By now you guys will all know how much I love my girls, whether they're the ones that live on my doorstep, halfway across the country, or even thousands of miles across the world. They mean the world to me and I love the fact that I have managed to find so many amazing women who all share the same attitude as me to life. Even more so, I love that they have been with me through the very worst and the very best of times, have seen me in a complete state and at the top of my game, and love me no matter what. Men may mock girl friendships - and yes, some are a complete sham - but I reckon we girls have one up on you guys when we do things right.
You will, of course, get those friendship groups who chat shit about each other behind each other's backs, steal each other's boyfriends and generally make each other feel bad about themselves. Just like you do in some male friendship groups... But when we women club together, we have something you guys don't - and that is a closeness that can't compare to guy friendships I have seen. These girls are more than "just friends", they are my sisters and my family - the ones I have chosen to share my deepest, darkest secrets with and the ones who will pick me up in the middle of the night when it all comes crashing down. As they say, your friends are the family you choose - and my friends are firmly an extension of my family.A few particularly good girl dates recently have inspired this post because they really got me thinking about what makes my friendships special - then I realised, they aren't special at all to anyone other than me. Women up and down the country share equally incredible friendships with their girls - and while mine are completely unique and special to me, the general principals are exactly the same. For most of my life I have been more of a boy's girl, but amazingly I have found myself at this point of my life with more girlfriends than ever before, and I have to say, my tastes have definitely changed. I love being surrounded by girl power, loud voices, fierce personalities and loving support. It makes me feel stronger as an individual, and forever grateful that every single day I know I have a tribe of equally strong women fighting my corner and cheering me on.

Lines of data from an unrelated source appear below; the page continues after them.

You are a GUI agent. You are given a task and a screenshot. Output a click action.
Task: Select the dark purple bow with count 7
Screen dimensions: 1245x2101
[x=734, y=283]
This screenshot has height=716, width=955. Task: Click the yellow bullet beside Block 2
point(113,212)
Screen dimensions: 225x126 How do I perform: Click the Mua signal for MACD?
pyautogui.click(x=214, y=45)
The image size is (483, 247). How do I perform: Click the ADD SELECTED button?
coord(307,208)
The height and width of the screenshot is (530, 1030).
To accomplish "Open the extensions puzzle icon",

What do I love about my girls?
Don't worry, I'm not shooting down guy friendships as I have plenty of my own. I'm just saying that girl friendships can sometimes get a bad rap thanks to those who don't understand the concept of true friendship. But the point is that actually we really have something going for us and girl friendships, in my experience, seem to reach a level that guys should be jealous of and that we should be proud of as women. If you ask me, some women need to realise that supporting each other and cheering each other on is far more admirable than tearing each other down and casting judgement.
What do you love about your girls?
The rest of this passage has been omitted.